Book Review: Far Away, From Home
Elizabeth McCracken's stories examine the humanity of the mildly freakish and unspoken freakishness of daily life
Reviewed by Amy Gentry, Fri., May 16, 2014
Thunderstruck & Other Stories
by Elizabeth McCrackenThe Dial Press, 240pp., $26
The stories in Elizabeth McCracken's second collection, Thunderstruck, show an author still preoccupied by the humanity of the mildly freakish – a woman with a voice that sounds exactly like a musical saw, a bitter children's librarian – as well as with the unspoken freakishness of everyday life. McCracken's stories are eminently readable, more Carson McCullers than Flannery O'Connor, but with an off-kilter humor that makes for strange intimacies in the prose.
Like a tabloid chronicling celebrity grocery runs, McCracken is interested in the ordinariness of oddball existence: The siblings of murderers still go to the library, the subjects of sideshow documentaries get cancer, novelty musicians struggle in a cycle of domestic abuse.

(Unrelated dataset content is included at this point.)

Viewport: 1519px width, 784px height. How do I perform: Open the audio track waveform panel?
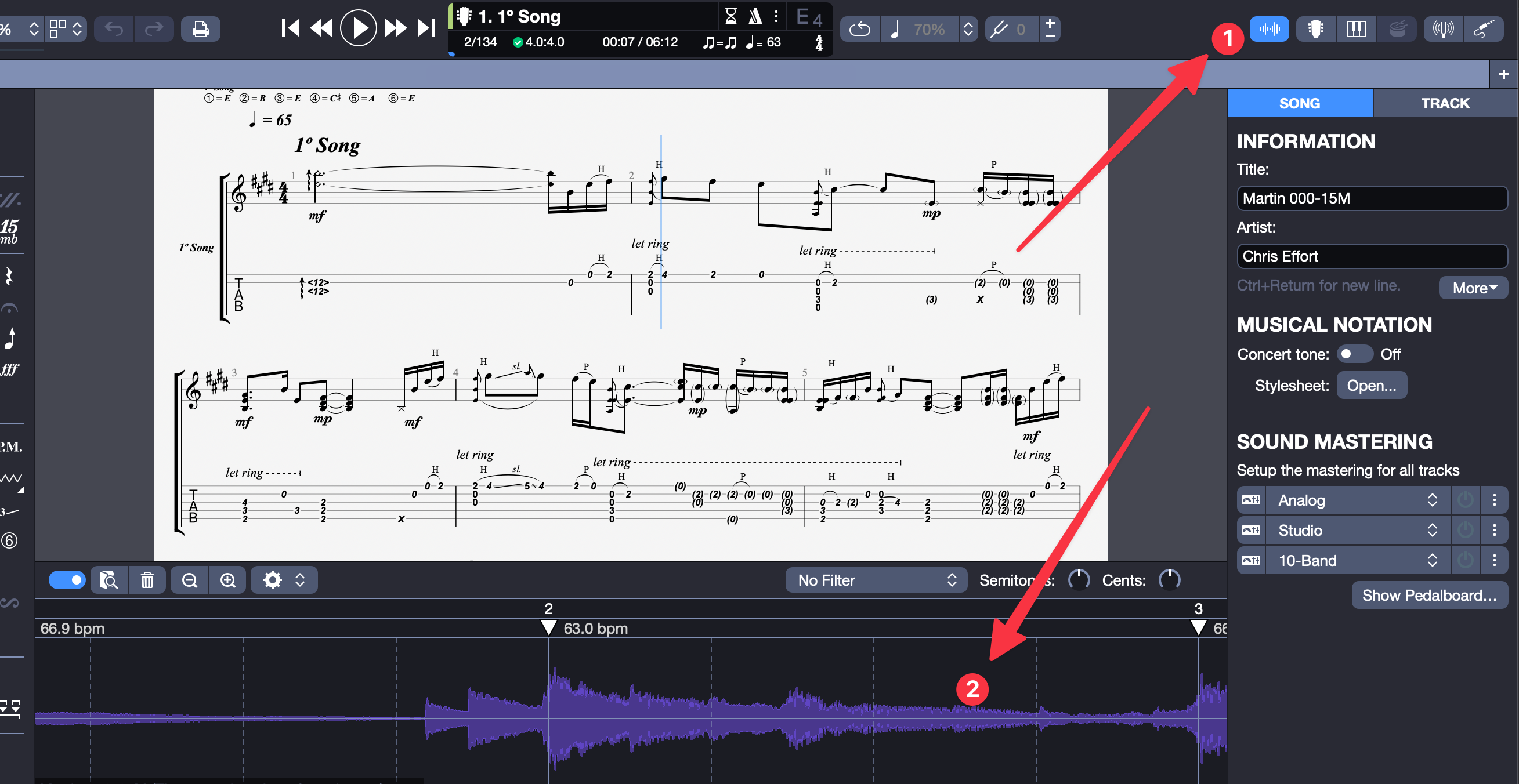coord(1270,28)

When the saw-voiced woman of "Some Terpsichore" says, "It was not nice love, it was not good love, but you cannot tell me that it was not love," it's a sentiment not limited to a woman with "the voice of a beautiful toothache" in love with a man whose hair looks "like it had been combed with a piece of buttered toast."

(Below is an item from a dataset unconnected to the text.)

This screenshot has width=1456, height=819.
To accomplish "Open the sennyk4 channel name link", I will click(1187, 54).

Still, some of the finest stories here invert this formula or muddy it by showing average people in extraordinary circumstances, many of which they've chosen themselves, then lost all control over. The lovely and strange "House of Two Three-Legged Dogs" explores a subculture of British expats in crumbling French villas, swilling their lives away in a seemingly benign romantic alcoholism while ignoring the gray bedrock of ordinary familial strife. In the devastating title story, a family vacation to Paris intended to heal garden-variety domestic tensions winds up calling into question not just the integrity of the nuclear family but the possibility of human connection itself. Thunderstruck, indeed.